Exercise material Start Marker

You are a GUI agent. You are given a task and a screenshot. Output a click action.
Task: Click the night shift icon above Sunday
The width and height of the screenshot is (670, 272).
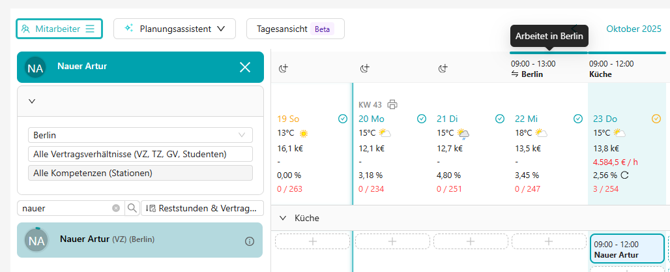coord(284,68)
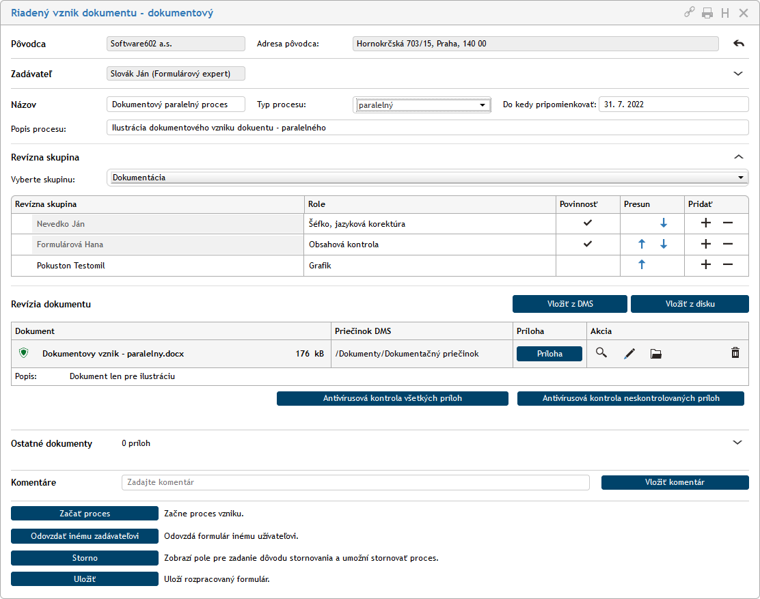Click magnifier icon to preview document

point(601,353)
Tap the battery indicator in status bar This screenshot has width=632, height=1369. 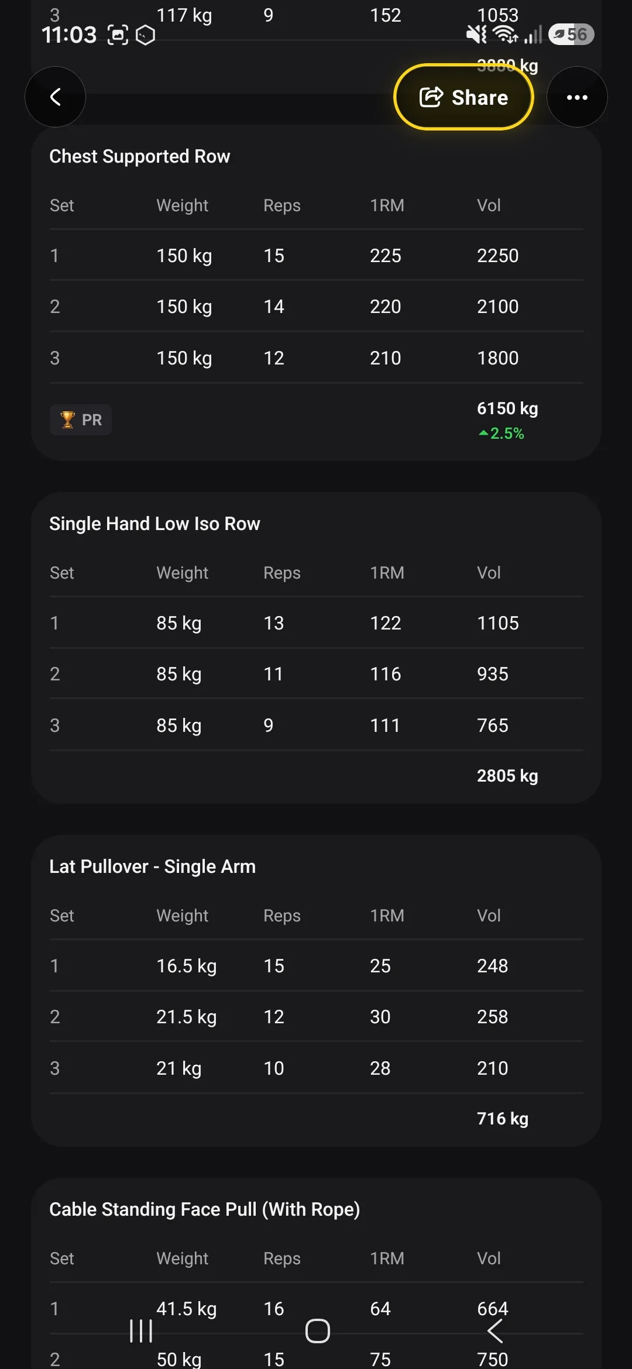click(571, 35)
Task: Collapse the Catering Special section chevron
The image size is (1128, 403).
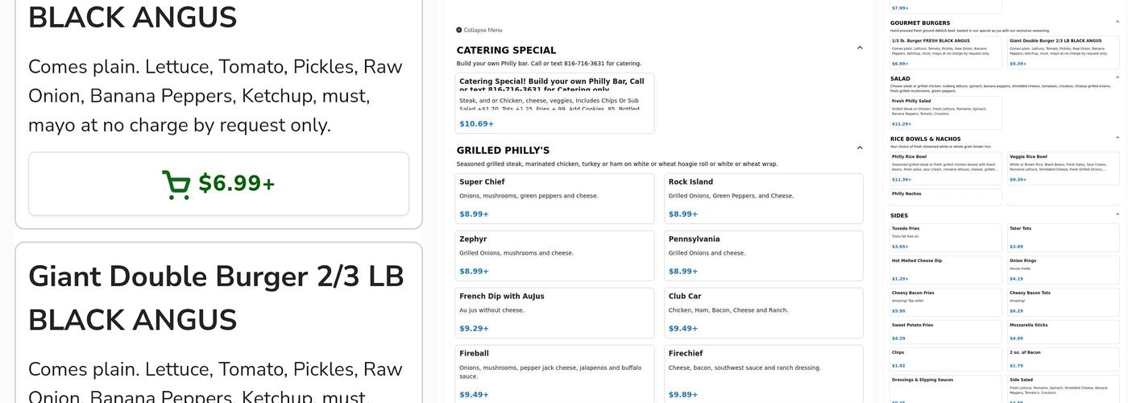Action: tap(860, 48)
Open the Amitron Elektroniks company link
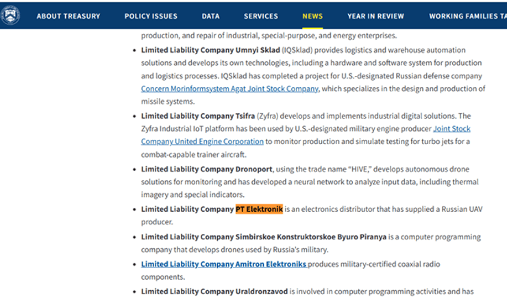 [224, 264]
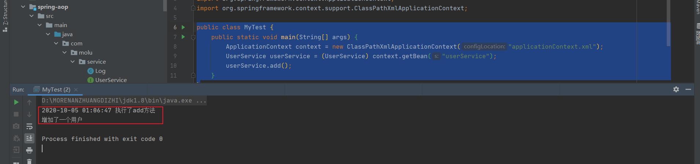The height and width of the screenshot is (164, 700).
Task: Open the UserService interface file
Action: (x=111, y=80)
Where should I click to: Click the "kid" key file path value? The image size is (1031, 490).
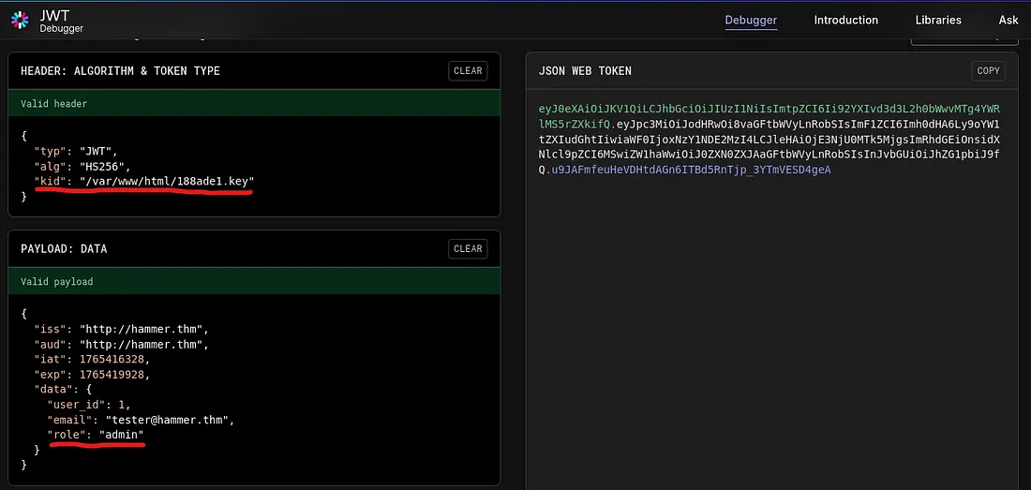[x=167, y=180]
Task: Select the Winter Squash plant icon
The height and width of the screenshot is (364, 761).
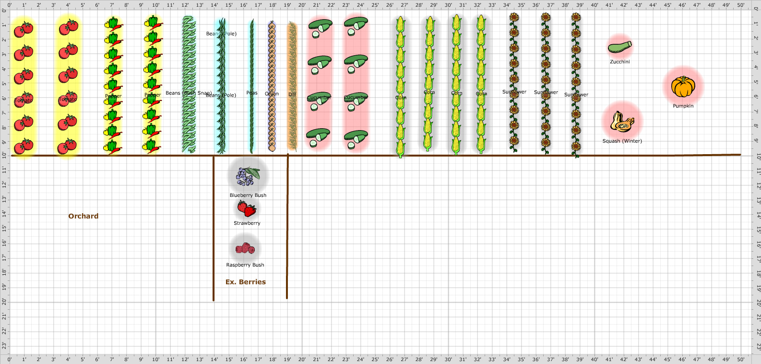Action: (x=622, y=122)
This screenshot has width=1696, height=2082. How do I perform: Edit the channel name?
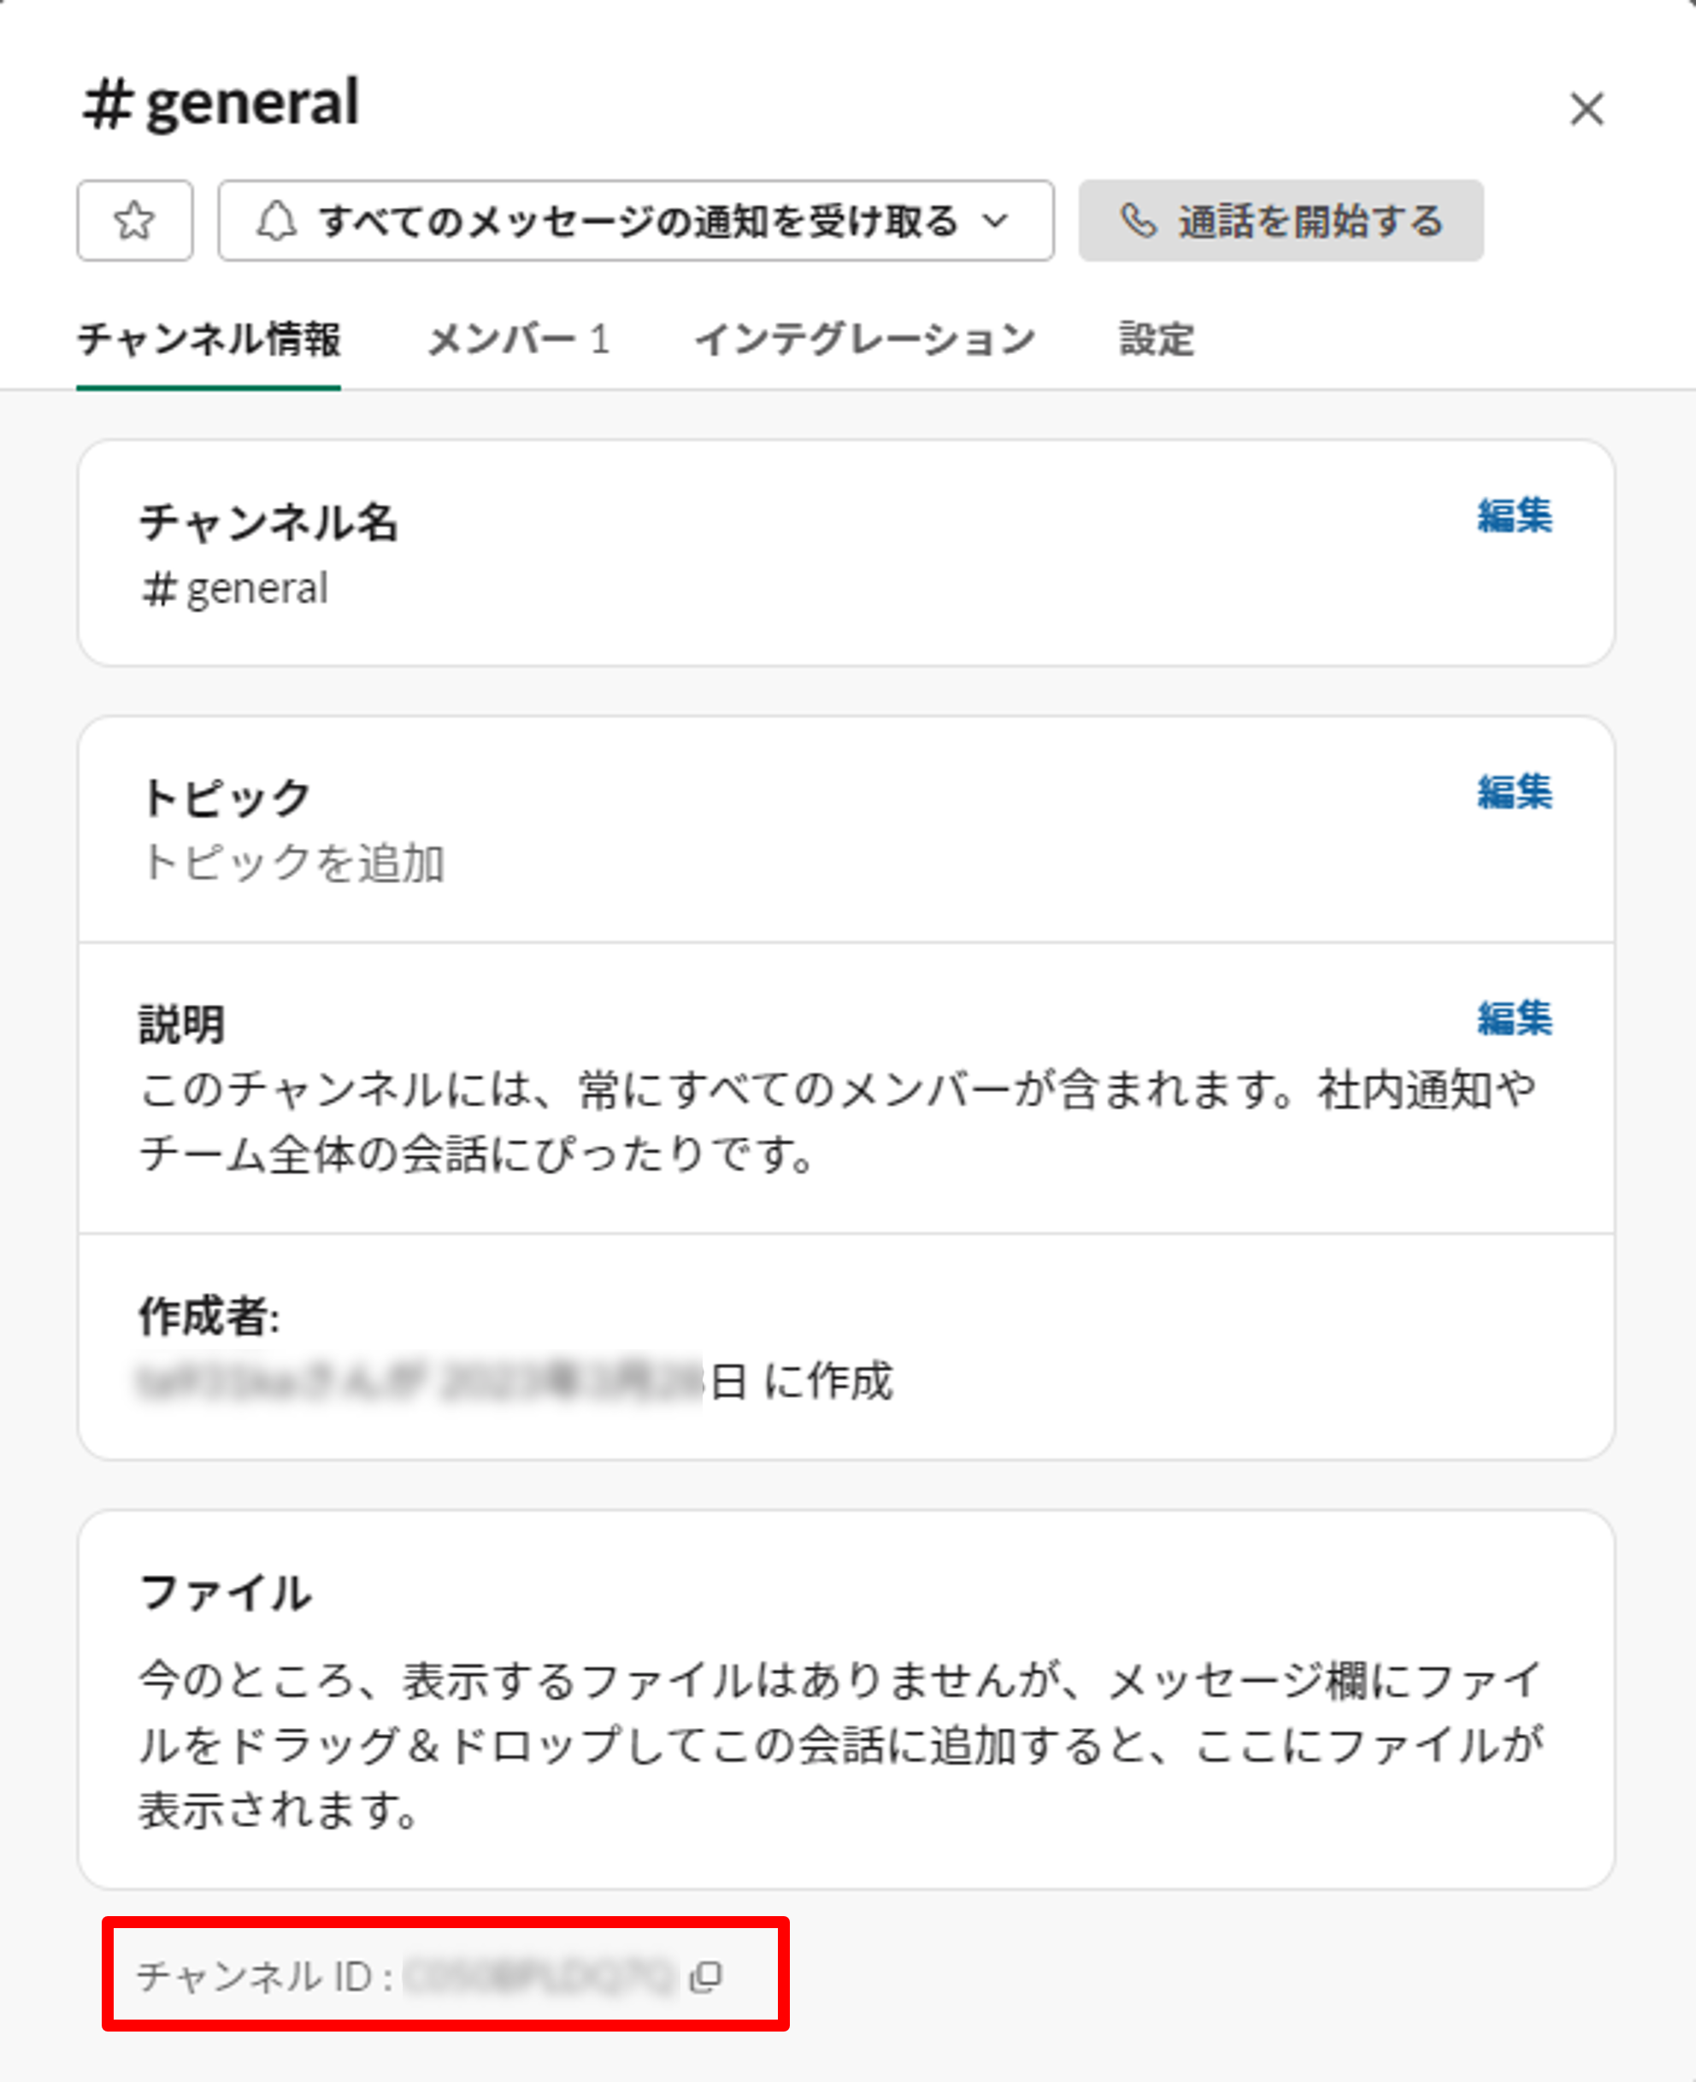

Exercise material End Marker

Work instruction: Reproduce, word for word, every line from the one that contains "Task: Select the Winter Squash plant icon" to the end of the data, including both ends; omit all pictures.

Reply:
Task: Select the Winter Squash plant icon
The height and width of the screenshot is (364, 761).
Action: (x=622, y=122)
This screenshot has width=1696, height=2082. How do I perform: Edit the channel name?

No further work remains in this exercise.